National Cancer Center/National Clinical Research Center for Cancer/Cancer Hospital, Chinese Academy of Medical Sciences and Peking Union Medical College Cancer Hospital Chinese Academy of Medical Sciences, Beijing, China.
Qilu Hospital of Shandong University, Jinan, China.
J Clin Oncol. 2022 Aug 1;40(22):2436-2446. doi: 10.1200/JCO.21.01511. Epub 2022 Apr 11.
This phase III trial aimed to explore the efficacy and safety of fuzuloparib (formerly fluzoparib) versus placebo as a maintenance treatment after response to second- or later-line platinum-based chemotherapy in patients with high-grade, platinum-sensitive, recurrent ovarian cancer.
Patients with platinum-sensitive, recurrent ovarian cancer previously treated with at least two platinum-based regimens were assigned (2:1) to receive fuzuloparib (150 mg, twice daily) or matching placebo for 28-day cycles. The primary end points were progression-free survival (PFS) assessed by blinded independent review committee (BIRC) in the overall population and PFS by BIRC in the subpopulation with germline mutation.

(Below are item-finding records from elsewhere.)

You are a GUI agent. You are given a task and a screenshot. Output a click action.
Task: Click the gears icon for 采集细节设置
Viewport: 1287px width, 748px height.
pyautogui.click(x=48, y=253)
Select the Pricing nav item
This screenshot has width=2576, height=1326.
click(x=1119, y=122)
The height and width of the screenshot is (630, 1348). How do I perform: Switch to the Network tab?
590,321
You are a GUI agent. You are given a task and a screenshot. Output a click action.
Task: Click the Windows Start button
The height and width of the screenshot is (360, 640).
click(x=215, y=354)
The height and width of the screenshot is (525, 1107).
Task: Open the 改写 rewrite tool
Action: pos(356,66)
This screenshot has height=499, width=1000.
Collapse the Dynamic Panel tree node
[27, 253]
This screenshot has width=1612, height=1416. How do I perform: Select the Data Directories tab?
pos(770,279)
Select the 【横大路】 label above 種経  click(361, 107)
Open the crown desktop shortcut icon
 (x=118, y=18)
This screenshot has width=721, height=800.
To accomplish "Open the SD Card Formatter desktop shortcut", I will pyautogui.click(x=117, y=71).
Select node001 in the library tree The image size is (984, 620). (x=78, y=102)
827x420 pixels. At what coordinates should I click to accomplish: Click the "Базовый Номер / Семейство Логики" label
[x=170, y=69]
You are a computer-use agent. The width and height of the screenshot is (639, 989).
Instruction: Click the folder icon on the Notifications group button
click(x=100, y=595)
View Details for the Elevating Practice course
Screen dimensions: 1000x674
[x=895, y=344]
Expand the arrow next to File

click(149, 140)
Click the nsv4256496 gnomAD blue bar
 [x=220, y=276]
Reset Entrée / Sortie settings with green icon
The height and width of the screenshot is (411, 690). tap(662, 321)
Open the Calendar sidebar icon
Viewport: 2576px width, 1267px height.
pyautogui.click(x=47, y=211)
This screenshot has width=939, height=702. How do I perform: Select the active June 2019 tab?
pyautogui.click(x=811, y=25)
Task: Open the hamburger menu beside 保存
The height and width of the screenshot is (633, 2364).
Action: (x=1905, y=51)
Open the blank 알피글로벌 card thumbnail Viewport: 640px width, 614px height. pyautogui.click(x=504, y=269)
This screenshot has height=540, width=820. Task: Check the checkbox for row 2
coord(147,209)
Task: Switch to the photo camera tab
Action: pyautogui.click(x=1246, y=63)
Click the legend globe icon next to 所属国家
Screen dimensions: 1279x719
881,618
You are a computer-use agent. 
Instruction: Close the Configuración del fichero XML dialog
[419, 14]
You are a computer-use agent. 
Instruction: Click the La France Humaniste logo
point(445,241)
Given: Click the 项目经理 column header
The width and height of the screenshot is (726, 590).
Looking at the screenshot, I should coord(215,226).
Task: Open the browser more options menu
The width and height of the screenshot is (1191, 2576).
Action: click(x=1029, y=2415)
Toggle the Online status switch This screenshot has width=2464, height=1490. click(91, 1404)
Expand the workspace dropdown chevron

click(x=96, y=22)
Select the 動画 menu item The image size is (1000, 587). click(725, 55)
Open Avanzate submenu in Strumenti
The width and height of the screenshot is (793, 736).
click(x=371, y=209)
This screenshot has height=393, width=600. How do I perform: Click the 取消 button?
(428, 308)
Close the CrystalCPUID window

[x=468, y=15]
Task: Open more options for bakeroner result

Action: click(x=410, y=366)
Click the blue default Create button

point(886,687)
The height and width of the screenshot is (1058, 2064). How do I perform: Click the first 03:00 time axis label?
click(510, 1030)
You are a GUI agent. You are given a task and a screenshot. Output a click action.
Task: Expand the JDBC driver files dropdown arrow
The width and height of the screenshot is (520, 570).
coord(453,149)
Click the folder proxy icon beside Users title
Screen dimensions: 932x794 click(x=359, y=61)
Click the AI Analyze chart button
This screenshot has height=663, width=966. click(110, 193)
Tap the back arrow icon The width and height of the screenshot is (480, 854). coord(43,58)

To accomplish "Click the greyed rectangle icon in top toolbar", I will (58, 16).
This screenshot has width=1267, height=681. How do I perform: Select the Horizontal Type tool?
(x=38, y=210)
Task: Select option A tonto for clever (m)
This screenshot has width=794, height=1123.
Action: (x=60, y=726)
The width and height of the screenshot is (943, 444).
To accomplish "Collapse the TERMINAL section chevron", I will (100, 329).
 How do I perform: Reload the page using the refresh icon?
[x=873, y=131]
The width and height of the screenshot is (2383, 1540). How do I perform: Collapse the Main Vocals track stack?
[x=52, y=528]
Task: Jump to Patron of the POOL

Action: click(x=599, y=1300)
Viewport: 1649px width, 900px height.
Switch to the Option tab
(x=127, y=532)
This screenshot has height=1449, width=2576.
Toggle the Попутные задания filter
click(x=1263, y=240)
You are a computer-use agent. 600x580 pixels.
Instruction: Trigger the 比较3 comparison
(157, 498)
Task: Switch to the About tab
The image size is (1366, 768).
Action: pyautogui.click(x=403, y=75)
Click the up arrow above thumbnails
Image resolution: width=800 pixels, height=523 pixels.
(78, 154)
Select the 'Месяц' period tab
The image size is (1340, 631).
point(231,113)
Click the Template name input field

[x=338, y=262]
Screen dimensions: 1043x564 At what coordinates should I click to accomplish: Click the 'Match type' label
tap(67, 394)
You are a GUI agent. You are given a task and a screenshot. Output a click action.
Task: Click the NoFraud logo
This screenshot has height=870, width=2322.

Between April 30, 2019, and January 10, 2020, 252 patients were randomly assigned to the fuzuloparib (n = 167) or placebo (n = 85). As of July 1, 2020, the median PFS per BIRC assessment in the overall population was significantly improved with fuzuloparib treatment (hazard ratio [HR], 0.25; 95% CI, 0.17 to 0.36; one-sided < .0001) compared with that with placebo. The HR derived from a prespecified subgroup analysis showed a consistent trend of benefit in patients with germline mutations (HR, 0.14; 95% CI, 0.07 to 0.28) or in those without mutations (HR, 0.46; 95% CI, 0.29 to 0.74). The most common grade ≥ 3 treatment-emergent adverse events reported in the fuzuloparib group were anemia (25.1%), decreased platelet count (16.8%), and decreased neutrophil count (12.6%). Only one patient (0.6%) discontinued fuzuloparib because of treatment-related toxicity (concurrent decreased white blood cell count and neutrophil count).
Fuzuloparib as maintenance therapy achieved a statistically significant and clinically meaningful improvement in PFS for patients with platinum-sensitive, recurrent ovarian cancer versus placebo, regardless of germline mutation, and showed a manageable safety profile.
这项 III 期临床试验旨在探索氟唑帕利(原称氟唑帕利)作为二线或后线铂类化疗后应答的维持治疗,在铂类敏感、复发性高级别卵巢癌患者中的疗效和安全性。
既往接受至少两种铂类方案治疗的铂类敏感、复发性卵巢癌患者,按照 2:1 的比例被分配接受氟唑帕利(150mg,每日两次)或匹配安慰剂,每 28 天为一个周期。主要终点是盲法独立评审委员会(BIRC)评估的总人群无进展生存期(PFS)和种系 突变亚组人群的 BIRC 评估的 PFS。
2019 年 4 月 30 日至 2020 年 1 月 10 日期间,共有 252 例患者被随机分配至氟唑帕利(n=167)或安慰剂(n=85)组。截至 2020 年 7 月 1 日,BIRC 评估的总人群中,氟唑帕利治疗的中位 PFS 显著改善(风险比[HR],0.25;95%置信区间[CI],0.17 至 0.36;单侧 <.0001),优于安慰剂组。来自预设亚组分析的 HR 显示,种系 突变患者(HR,0.14;95%CI,0.07 至 0.28)或无突变患者(HR,0.46;95%CI,0.29 至 0.74)均有一致的获益趋势。氟唑帕利组报告的最常见的≥3 级治疗相关不良事件为贫血(25.1%)、血小板计数下降(16.8%)和中性粒细胞计数下降(12.6%)。仅有 1 例患者(0.6%)因治疗相关毒性(白细胞计数和中性粒细胞计数同时下降)而停止使用氟唑帕利。
氟唑帕利作为维持治疗,与安慰剂相比,在铂类敏感、复发性卵巢癌患者中,无论是否存在种系 突变,均显著改善了 PFS,并具有可管理的安全性。